• **Supplied entries**:
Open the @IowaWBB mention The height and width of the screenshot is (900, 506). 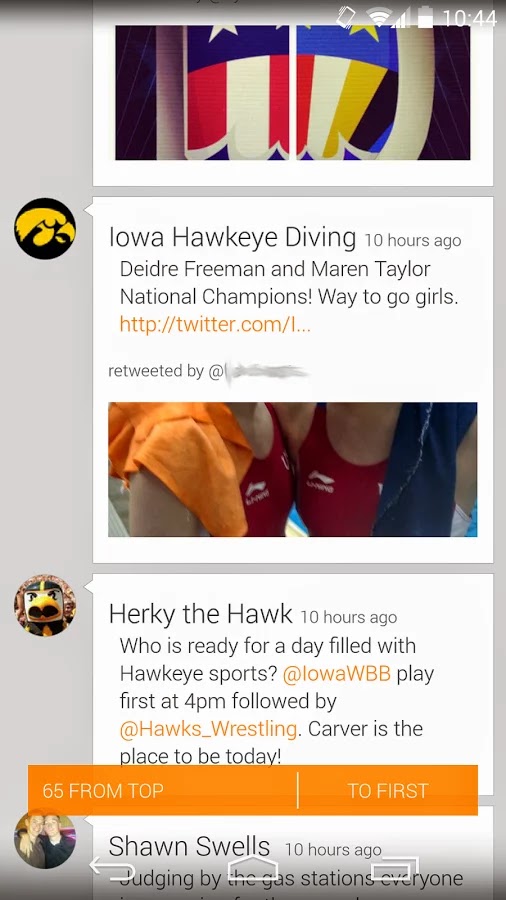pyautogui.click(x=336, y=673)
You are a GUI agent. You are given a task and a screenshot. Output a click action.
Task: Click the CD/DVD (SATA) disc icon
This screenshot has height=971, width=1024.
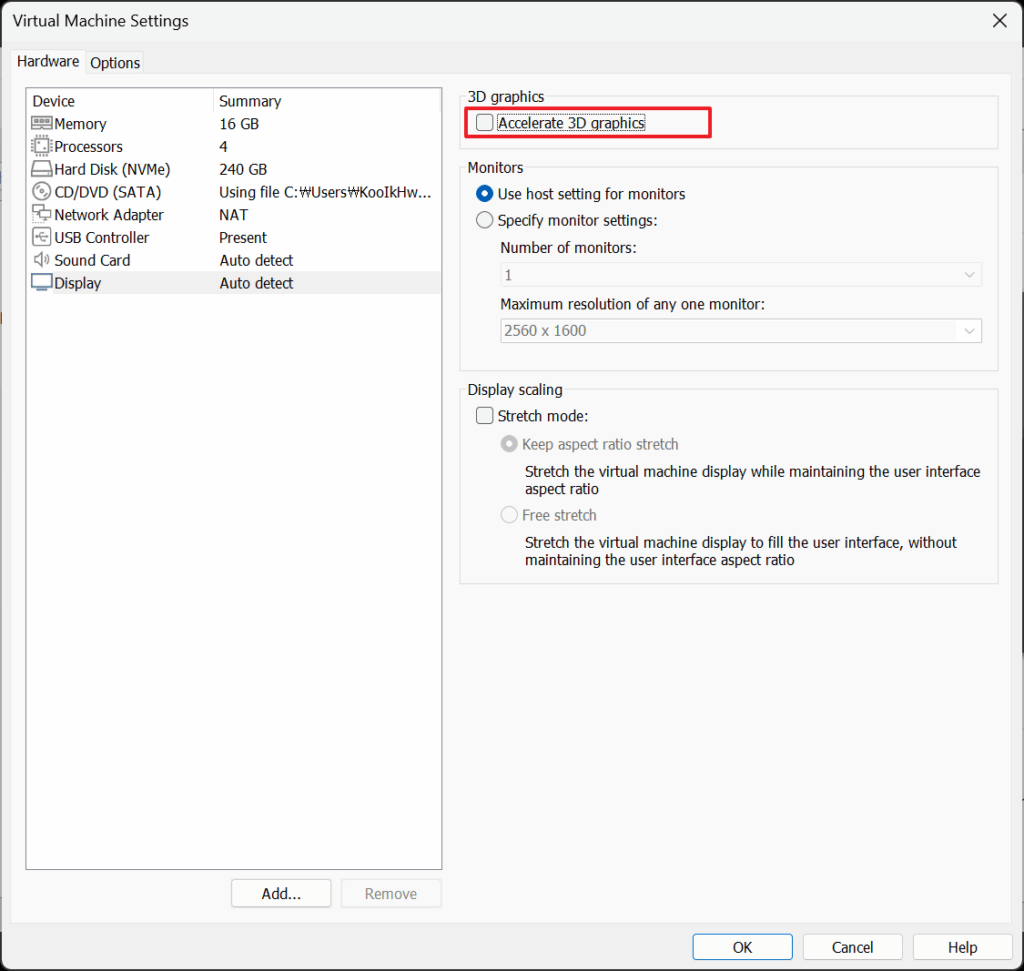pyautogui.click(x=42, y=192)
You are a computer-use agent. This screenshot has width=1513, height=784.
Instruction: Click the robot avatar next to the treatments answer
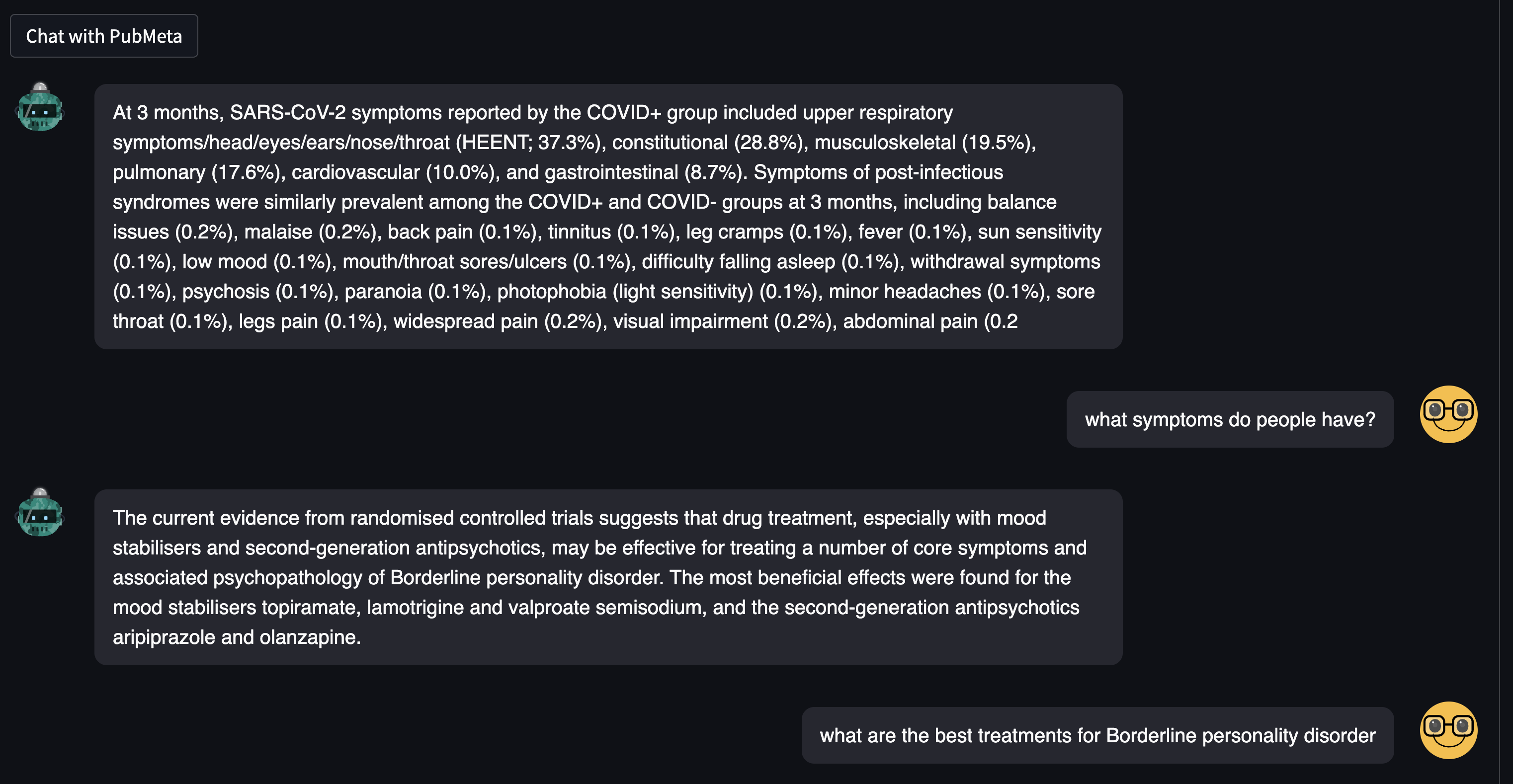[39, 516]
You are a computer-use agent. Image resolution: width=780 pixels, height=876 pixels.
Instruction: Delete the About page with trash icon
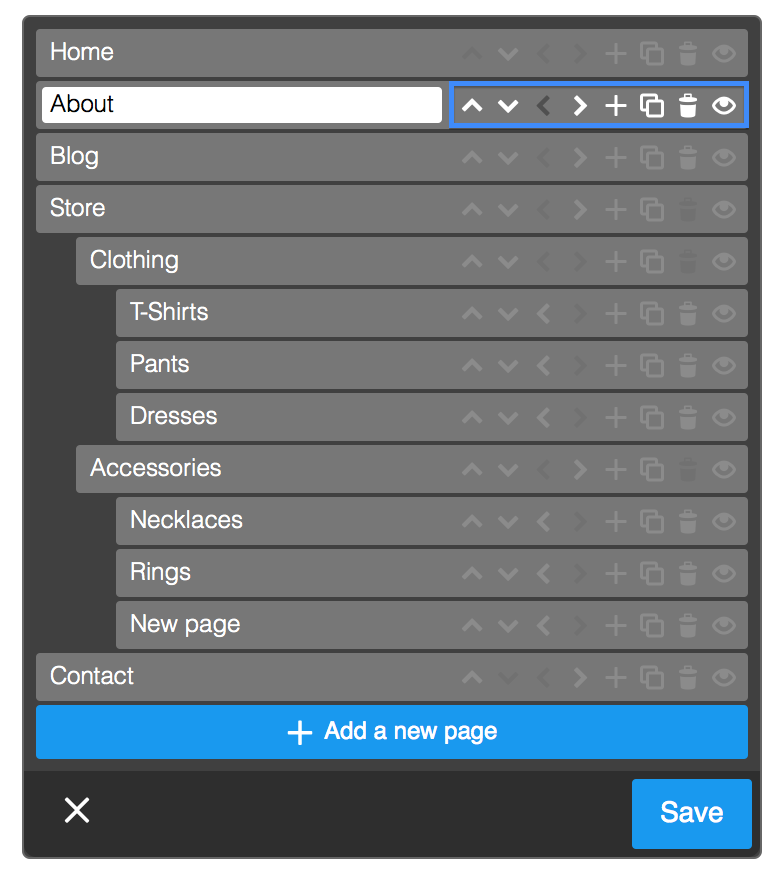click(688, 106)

• **Task objective**: Extract only the lines from the line containing "Instruction: Click the" through the final line of the records; keep both ends and drop every picture.

• **Exercise output**:
Instruction: Click the robot avatar next to the treatments answer
[39, 516]
You are a computer-use agent. Image resolution: width=780 pixels, height=876 pixels.
Instruction: Delete the About page with trash icon
click(688, 106)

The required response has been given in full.